La influencer y empresaria barranquillera Andrea Valdiri reveló en televisión, durante su participación en el programa “Jessica en Punto”, el complejo sistema de tarifas que maneja por sus publicaciones en redes sociales, confesando que una simple historia promocional en Instagram puede costar hasta 8.000 dólares, mientras que una fotografía publicitaria más elaborada, como las que realiza junto a vehículos de alta gama, alcanza los 50.000 dólares. La revelación se produce en un momento de máxima exposición mediática para la creadora de contenido, quien suma más de 9 millones de seguidores en Instagram y 4 millones en TikTok, cifras que respaldan el alto valor comercial de su audiencia.
Tarifas escalonadas para multinacionales y emprendimientos
La también empresaria explicó que sus honorarios no son fijos, sino que se negocian caso por caso dependiendo del perfil del cliente. “Eso es dependiendo de las empresas, tú no le puedes cobrar igual a una multinacional que a un emprendimiento que apenas está empezando”, manifestó Valdiri durante la entrevista, dejando claro que su modelo de negocio se basa en tarifas escalonadas que permiten personalizar las colaboraciones. Según lo expuesto, una sola fotografía publicitaria ha llegado a facturar hasta 120 millones de pesos colombianos, cifra que equivale aproximadamente a 30.000 dólares, aunque la conversión exacta no fue especificada en el texto original.
“Eso es dependiendo de las empresas, tú no le puedes cobrar igual a una multinacional que a un emprendimiento que apenas está empezando”

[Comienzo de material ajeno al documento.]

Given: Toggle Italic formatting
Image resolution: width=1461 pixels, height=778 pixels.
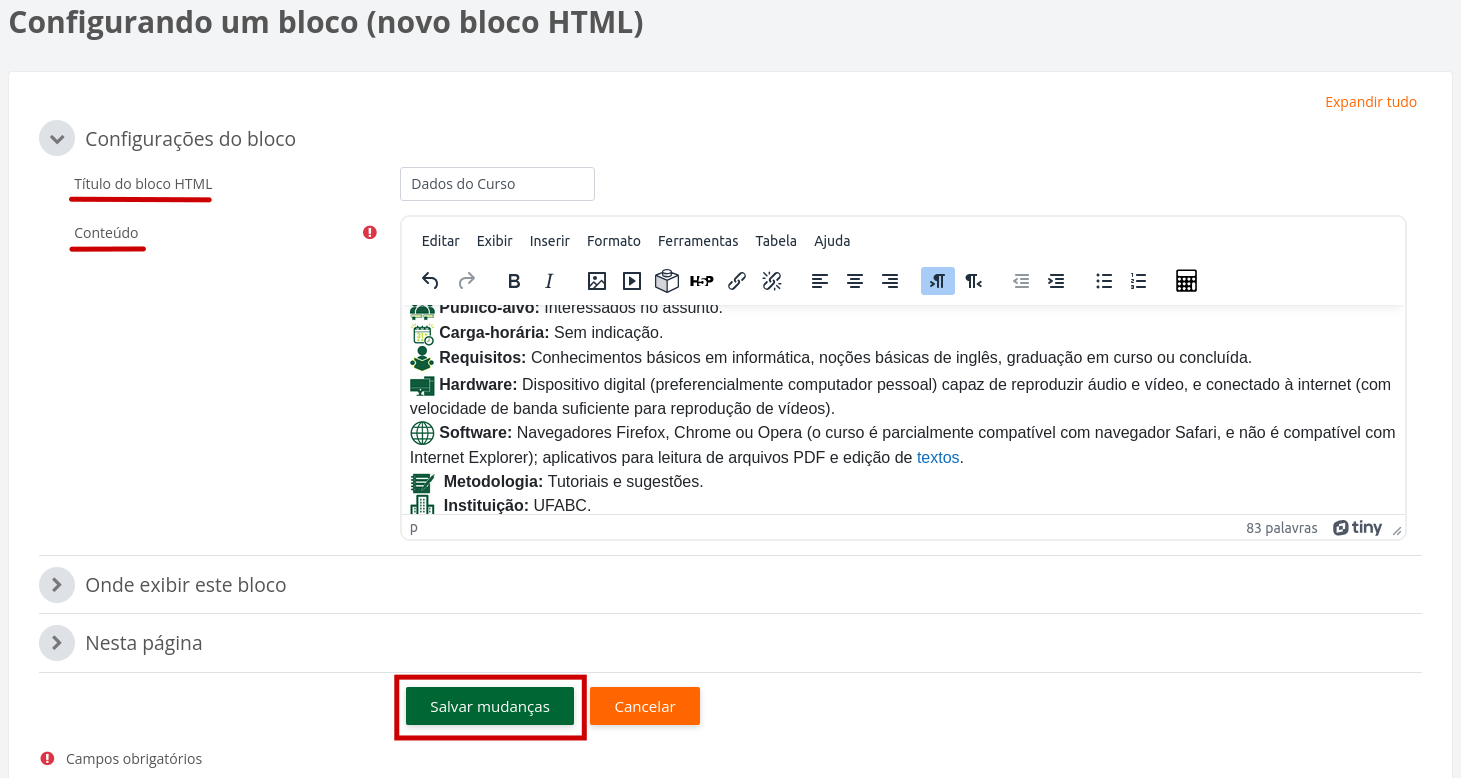Looking at the screenshot, I should (549, 281).
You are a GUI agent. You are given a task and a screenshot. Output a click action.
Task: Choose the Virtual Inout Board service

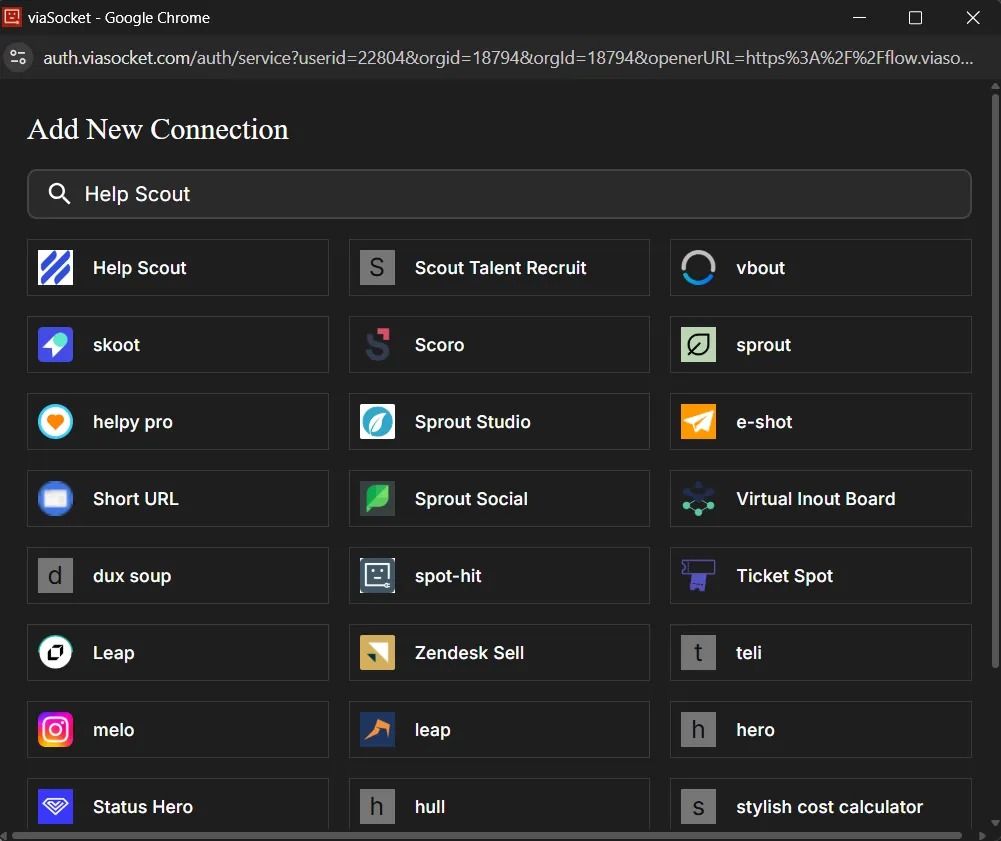point(820,498)
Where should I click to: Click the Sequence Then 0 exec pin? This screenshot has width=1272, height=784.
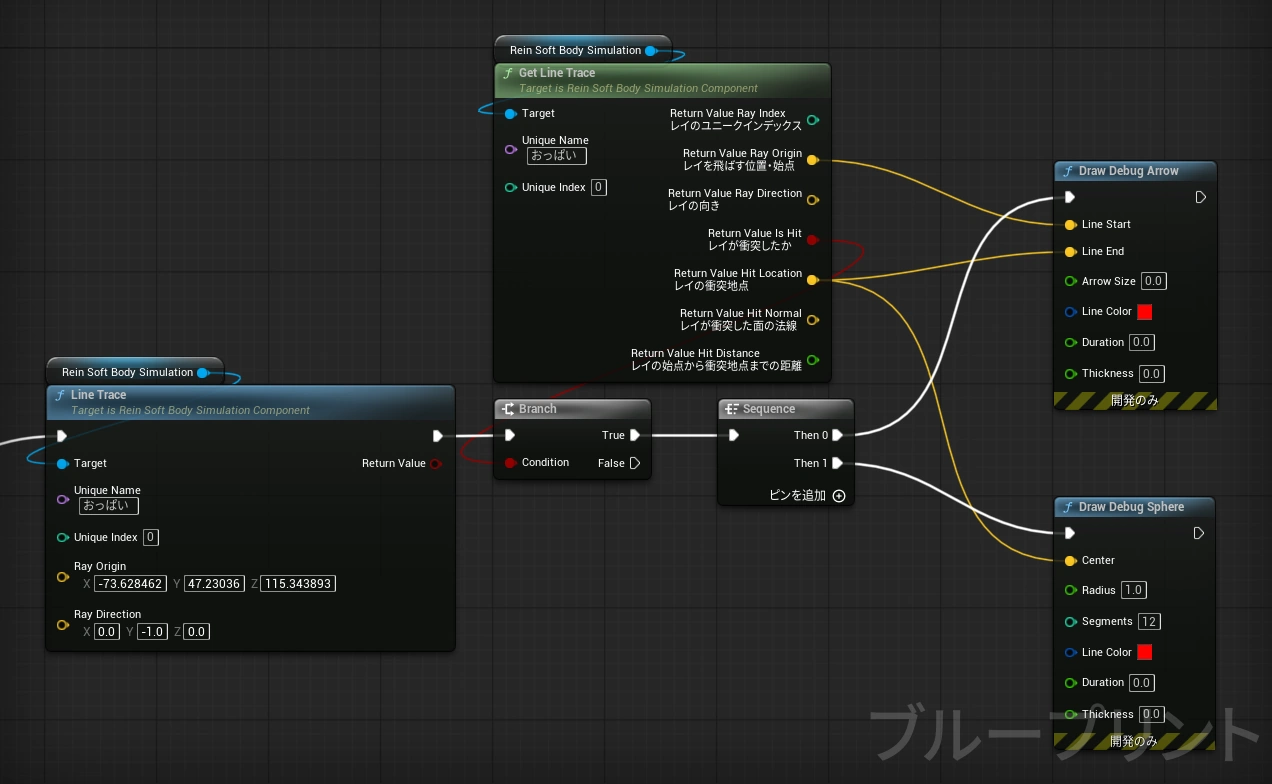(837, 435)
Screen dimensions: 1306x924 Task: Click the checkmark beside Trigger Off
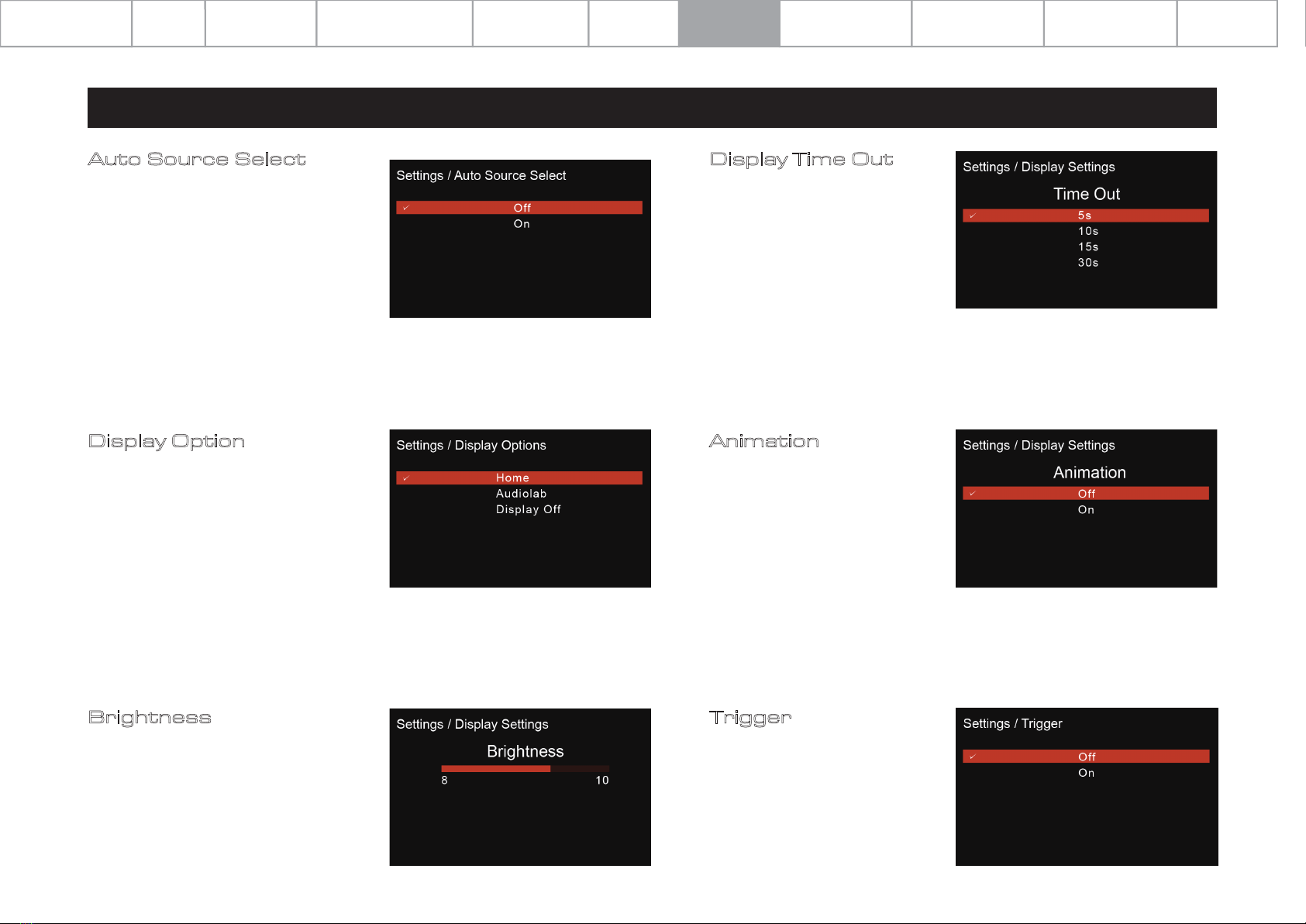972,757
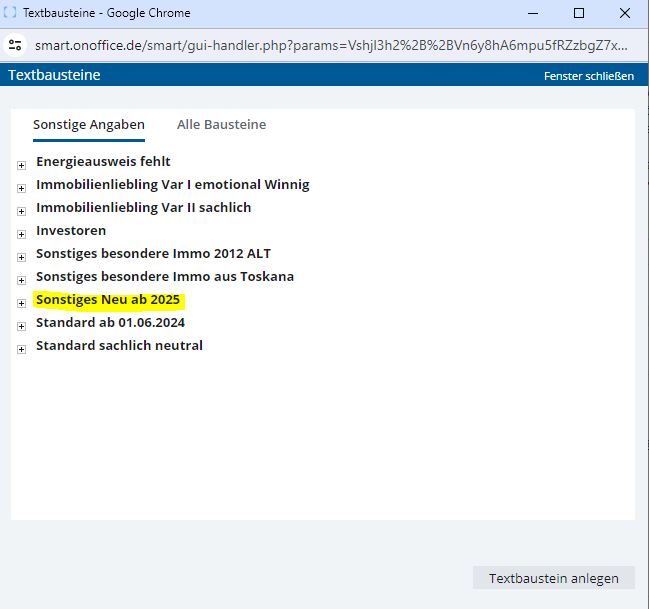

Andrea Valdiri, influencer y empresaria
Pese a la reciente confirmación del fin de su relación sentimental con Juan Daniel Sepúlveda, tras casi tres años de noviazgo, un rompimiento que ambas partes comunicaron como una decisión en buenos términos, Valdiri ha continuado con su intensa agenda digital. La barranquillera se ha mostrado activa participando en eventos internacionales, como el que la llevó a República Dominicana junto a la artista La Perversa, donde expresó sentirse “feliz aquí, me tratan como en casa y me hacen sentir especial”. Esta revelación de cifras ha reavivado el debate en Colombia sobre el modelo de negocio de las influencers y las estrategias de marketing que frecuentemente se entremezclan con la exposición de la vida personal.